How Tinubu's EO will affect NNPC - Akinfele
According to Akinfele, President Tinubu's new order will reverse the capacity of the NNPC to have more funds for investment and may force the state oil company to increase external borrowing to finance capital expenditure, a move that carries its own risks.
The analyst said:
"By reversing those retention mechanisms, the new Executive Order significantly reduces the internally generated funds available to NNPC Limited. Estimates suggest that under the original PIA framework, the company could have retained roughly $45 billion over five years under moderate production and price assumptions. Under the new directive, that figure could decline to approximately $15 billion — a potential $30 billion reduction in investable capital.
"This is not a minor technical adjustment. It represents a fundamental alteration of the financial architecture underpinning post-PIA reforms.
"Oil and gas development is capital-intensive. Annual investment requirements are typically in the range of $8–10 billion to sustain production levels, execute upstream projects and develop gas infrastructure. If internal retention falls sharply, the company may be compelled to increase external borrowing to finance capital expenditure.
"That path carries its own risks. Higher borrowing means greater debt servicing obligations, increased exposure to oil price volatility and potential downgrades in credit perception. In an industry already navigating global energy transition pressures, regulatory shifts and geopolitical uncertainty, additional financial strain could weaken competitiveness.
"There are also implications beyond balance sheets. Frontier basin exploration could slow. Project timelines may be delayed.

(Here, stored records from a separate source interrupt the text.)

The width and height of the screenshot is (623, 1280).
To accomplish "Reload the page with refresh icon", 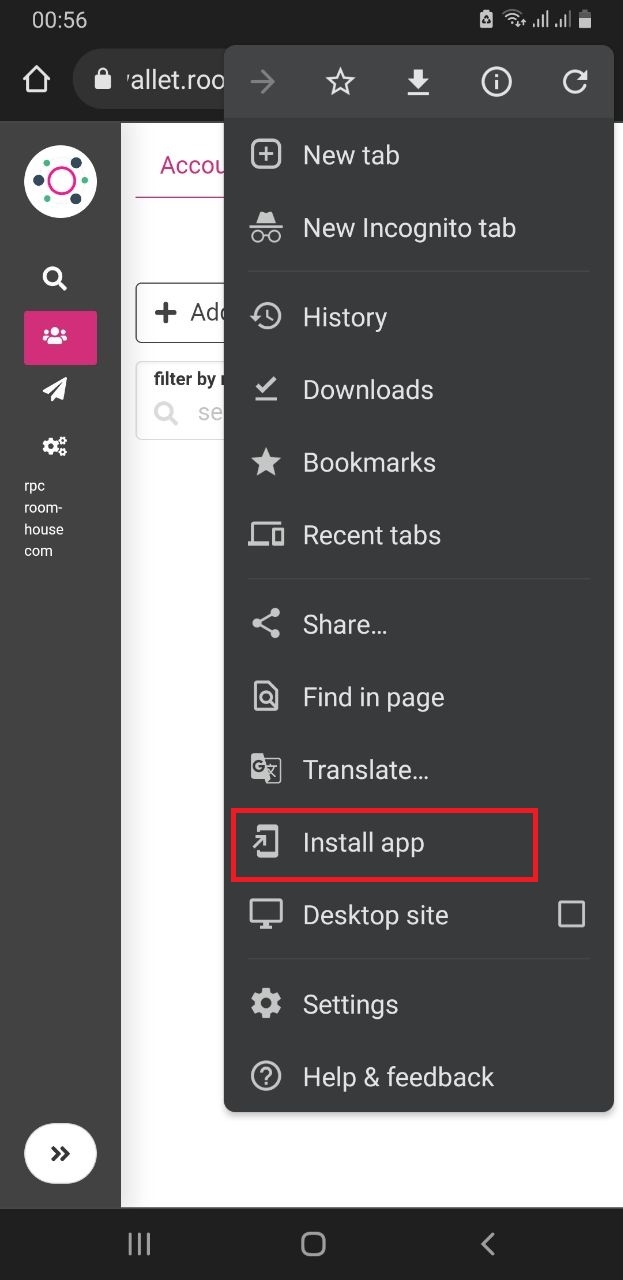I will pyautogui.click(x=574, y=82).
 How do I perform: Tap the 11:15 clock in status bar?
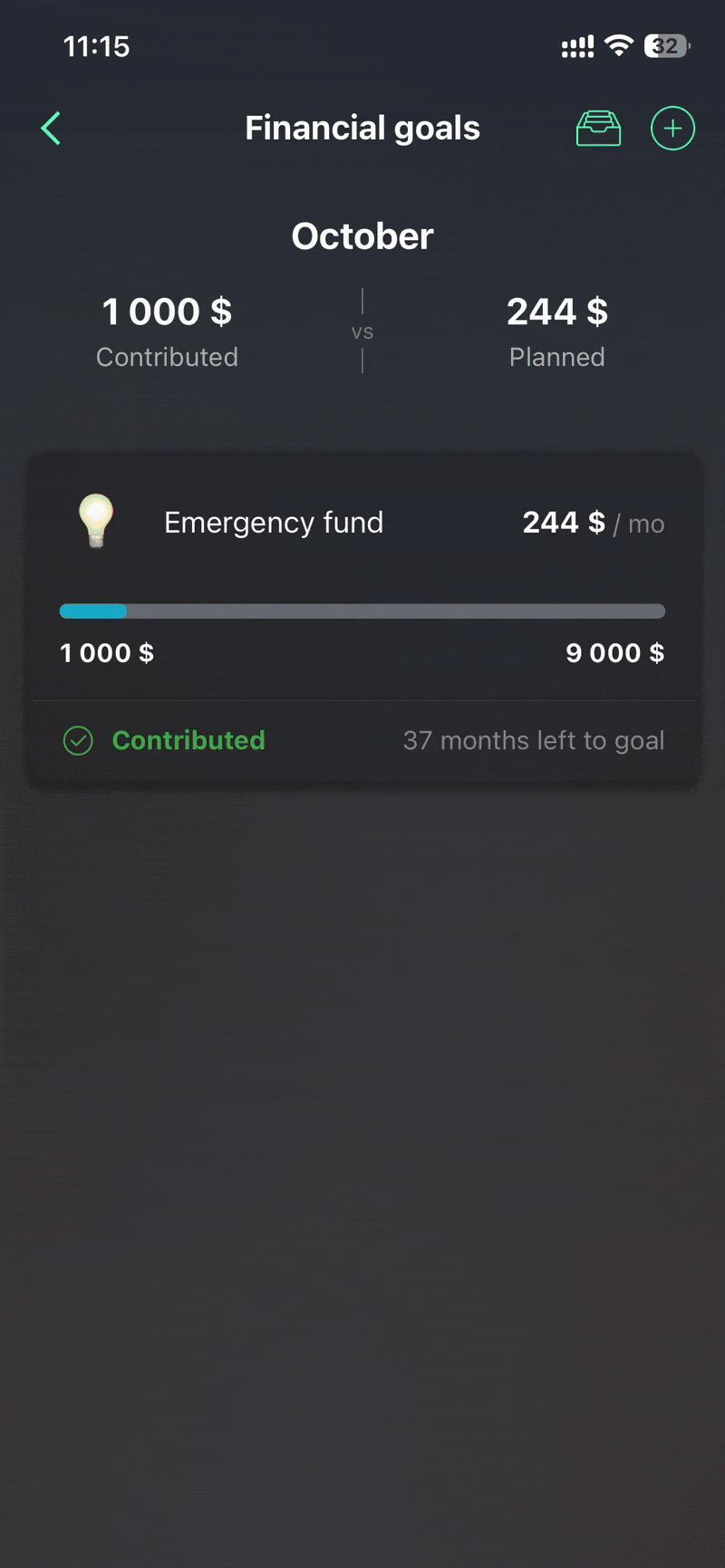(96, 46)
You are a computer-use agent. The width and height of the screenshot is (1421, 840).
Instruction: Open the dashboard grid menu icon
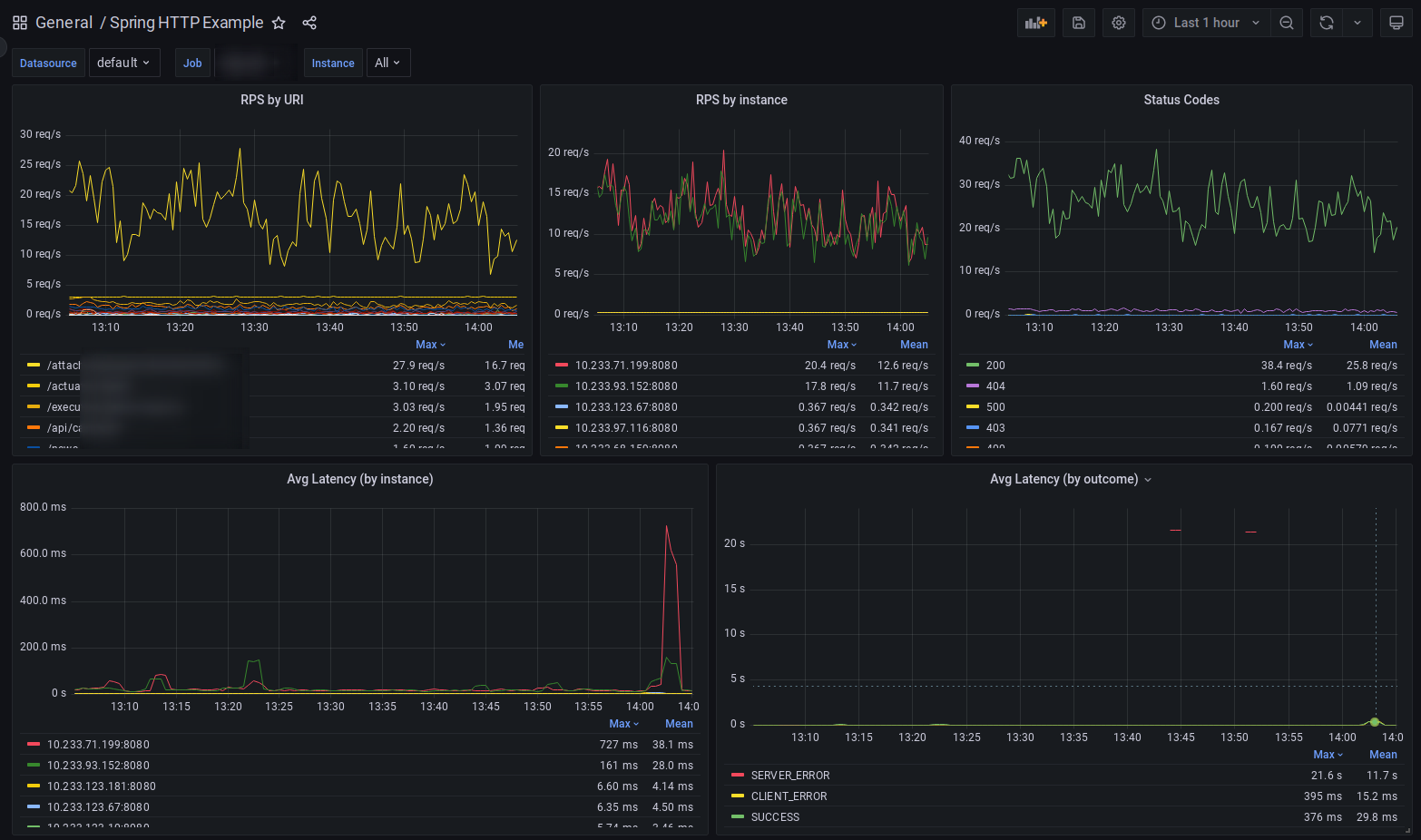(x=20, y=23)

Investor confidence — carefully rebuilt after decades of regulatory instability — could be shaken once again. International investors seek predictability.

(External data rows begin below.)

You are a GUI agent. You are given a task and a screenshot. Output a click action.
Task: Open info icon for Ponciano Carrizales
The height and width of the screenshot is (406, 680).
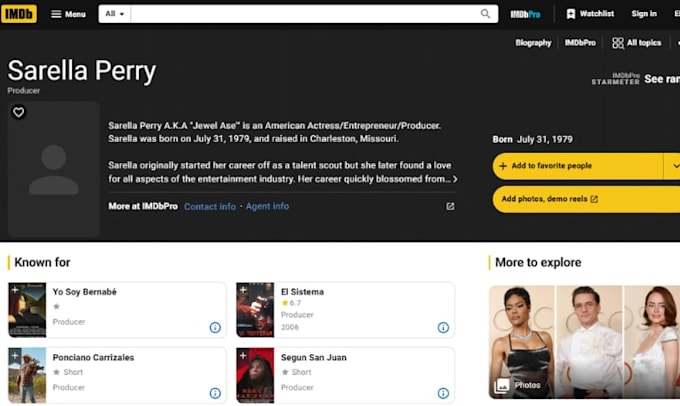[215, 393]
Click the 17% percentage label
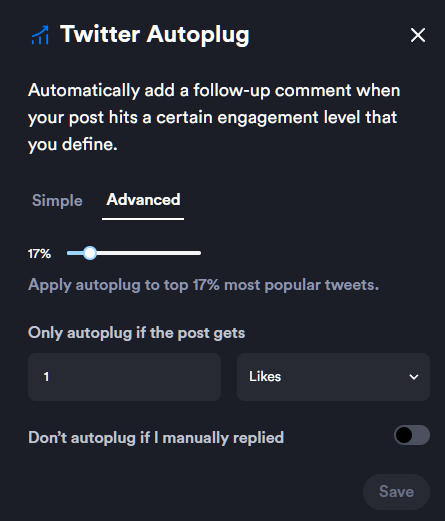This screenshot has width=445, height=521. point(39,254)
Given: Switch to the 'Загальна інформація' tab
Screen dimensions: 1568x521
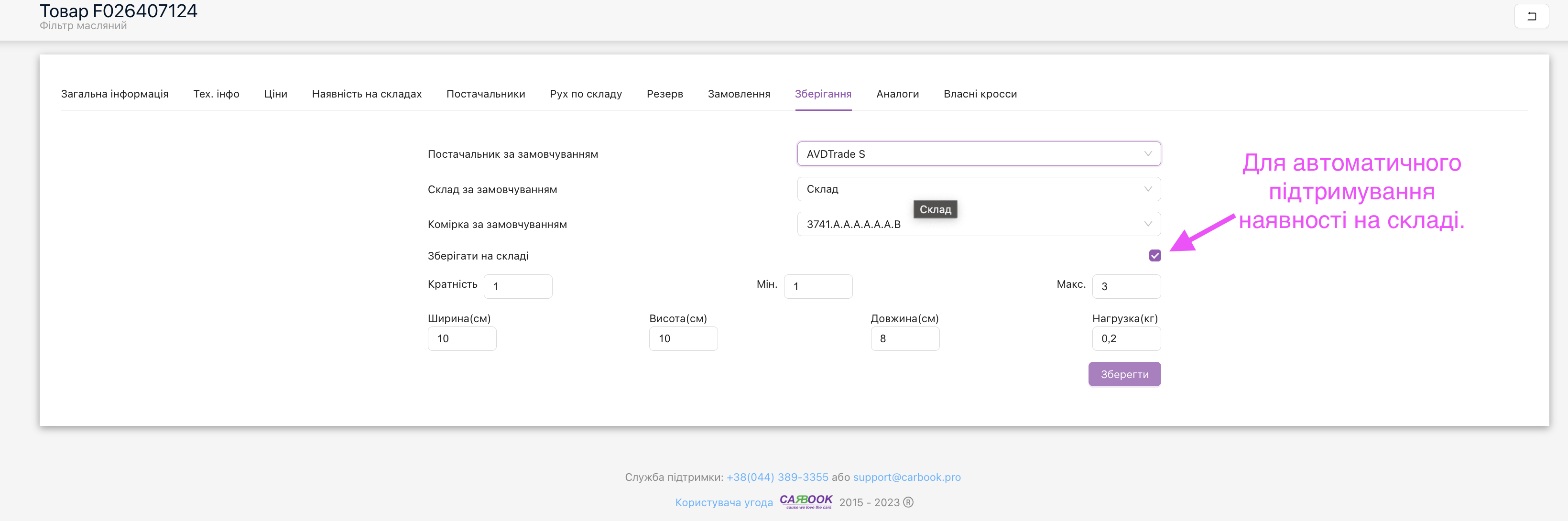Looking at the screenshot, I should [x=114, y=94].
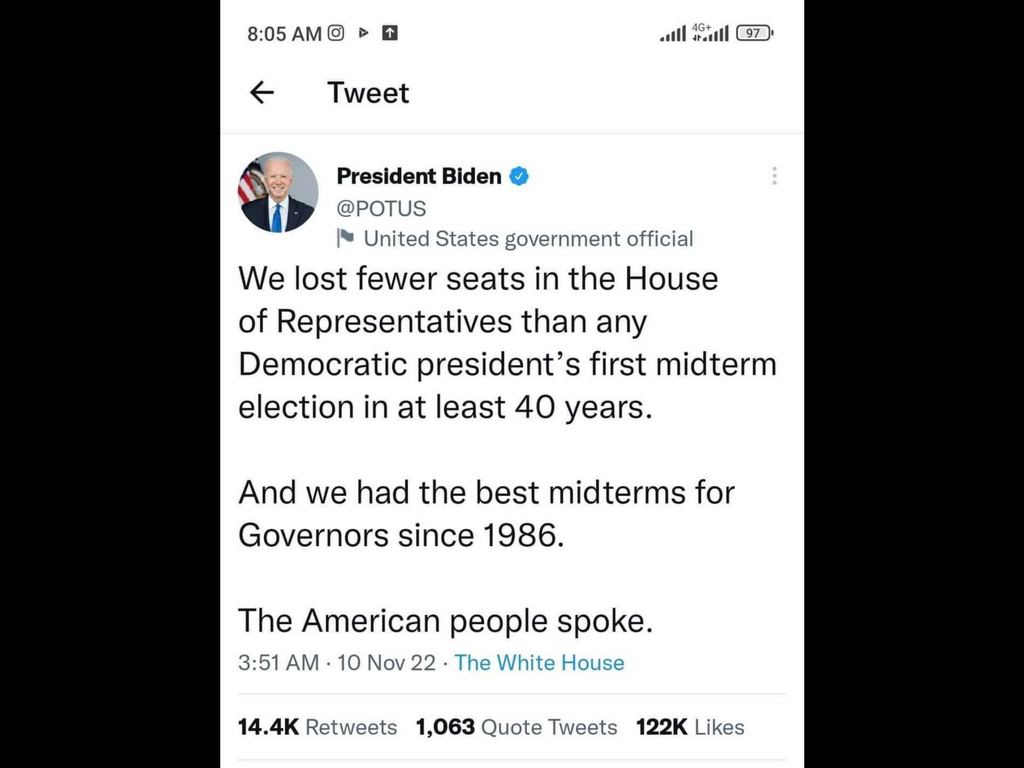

"Frequent policy reversals send the opposite signal."
Akinfele examines argument supporting Tinubu's move
Nevertheless, Akinfele acknowledged that the argument by the supporters of the executive order that it enhances fiscal transparency and ensures oil revenues are immediately available for public expenditure deserves consideration.
He said:
"Governments must fund infrastructure, social services and development priorities. Yet the sustainability of those revenues depends on the health of the producing entity. A weakened NNPC Limited may ultimately generate less, not more, for the Federation."
The analyst also weighs in on the constitutionality of President Tinubu's move.

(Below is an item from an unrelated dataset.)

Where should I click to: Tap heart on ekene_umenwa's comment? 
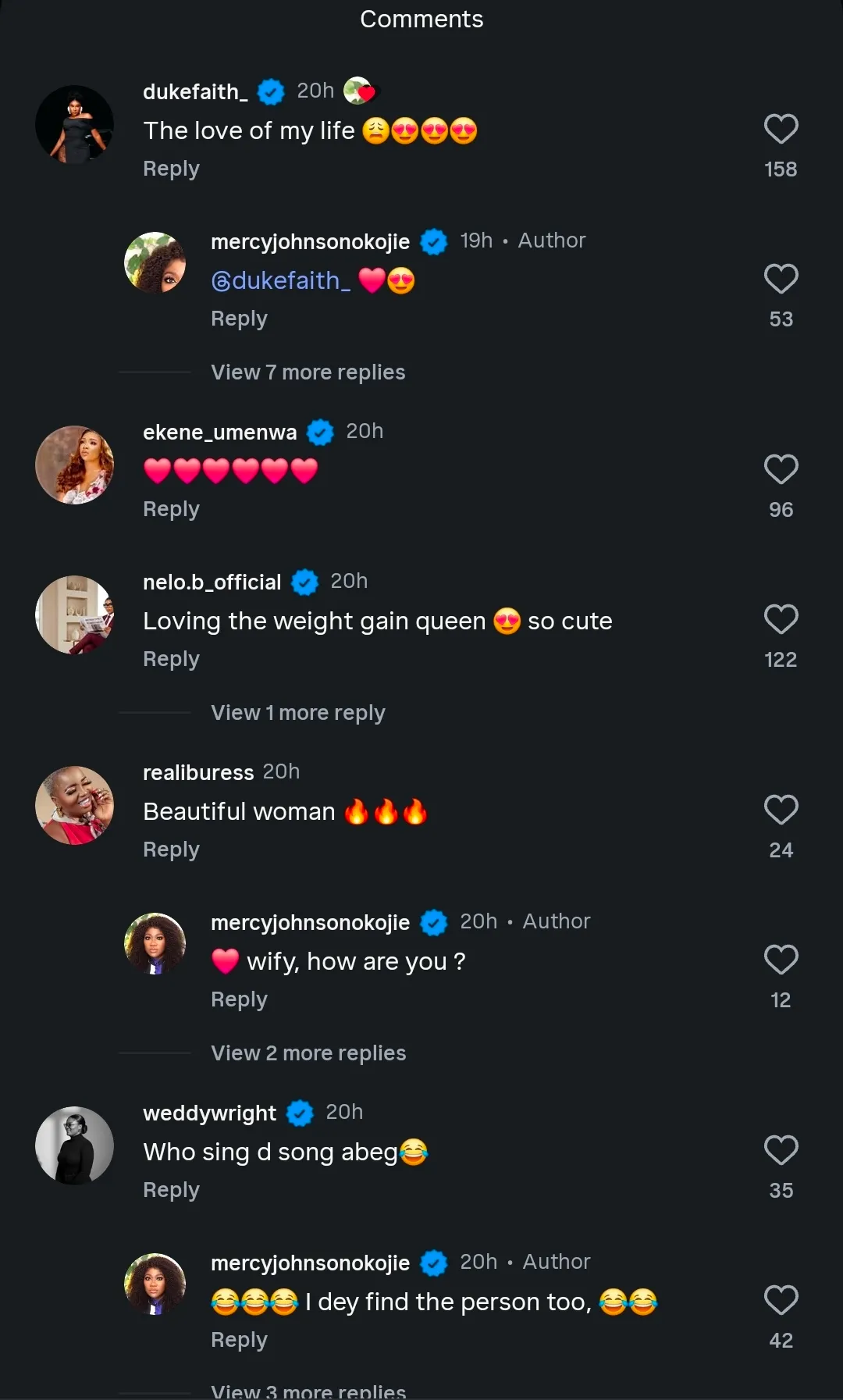781,470
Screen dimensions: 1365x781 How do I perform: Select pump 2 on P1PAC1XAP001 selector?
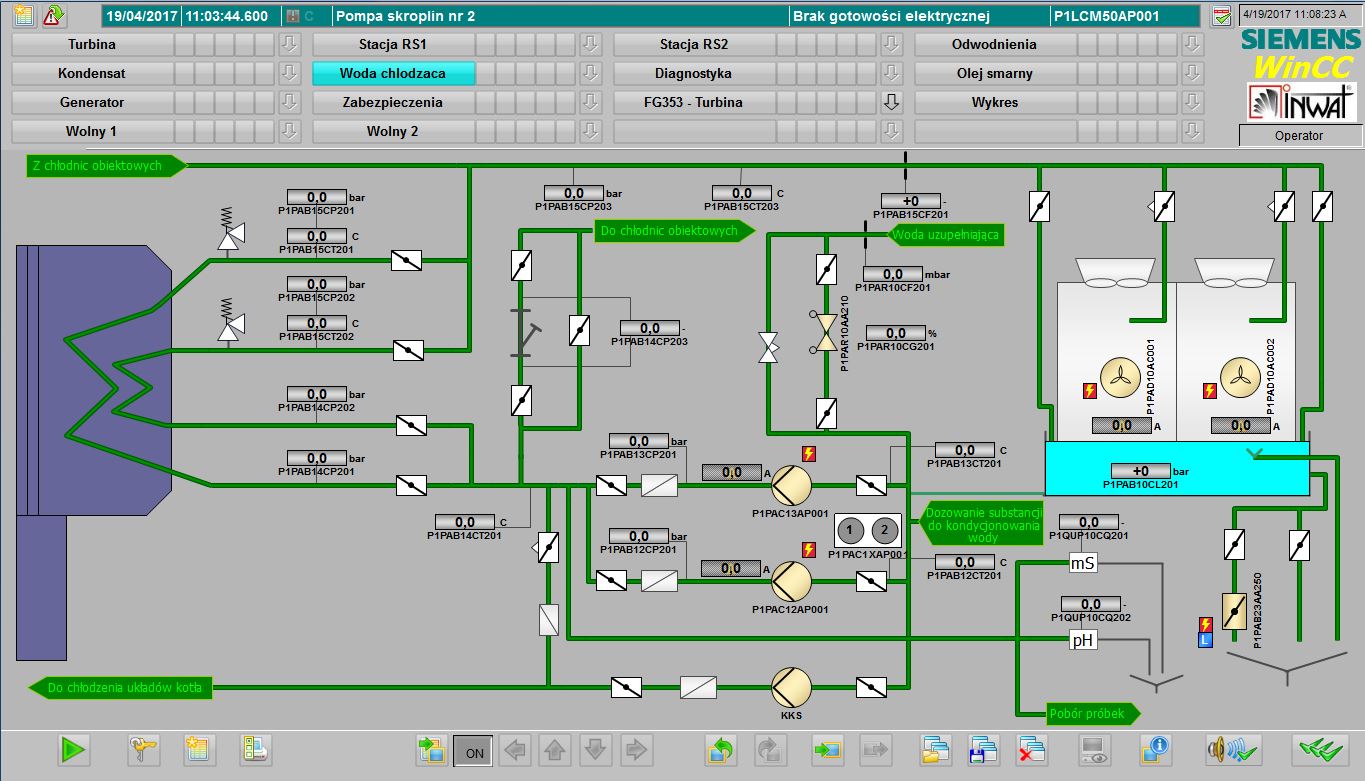click(x=885, y=531)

"There is also a constitutional dimension worth examining. The PIA is an Act of the National Assembly. Whether substantive fiscal adjustments of this magnitude can be effectively implemented through executive action alone is a question that policymakers and legal experts must address carefully to avoid future disputes," he said.
"Nigeria’s oil sector has endured decades of uncertainty. The PIA was meant to close that chapter. Introducing major fiscal shifts so soon after its passage risks reopening instability at a time when stability is desperately needed.
"This is not an argument against reform or transparency. It is an argument for coherence, dialogue and strategic consistency. Policymakers, legislators and industry leaders must engage constructively to ensure that short-term fiscal objectives do not compromise long-term sector viability."
The analyst submitted that Nigeria cannot afford to weaken the very institution expected to anchor its energy future.
"The challenge is not merely about revenue remittance; it is about safeguarding the financial foundation upon which sustainable oil and gas development depends," he concluded.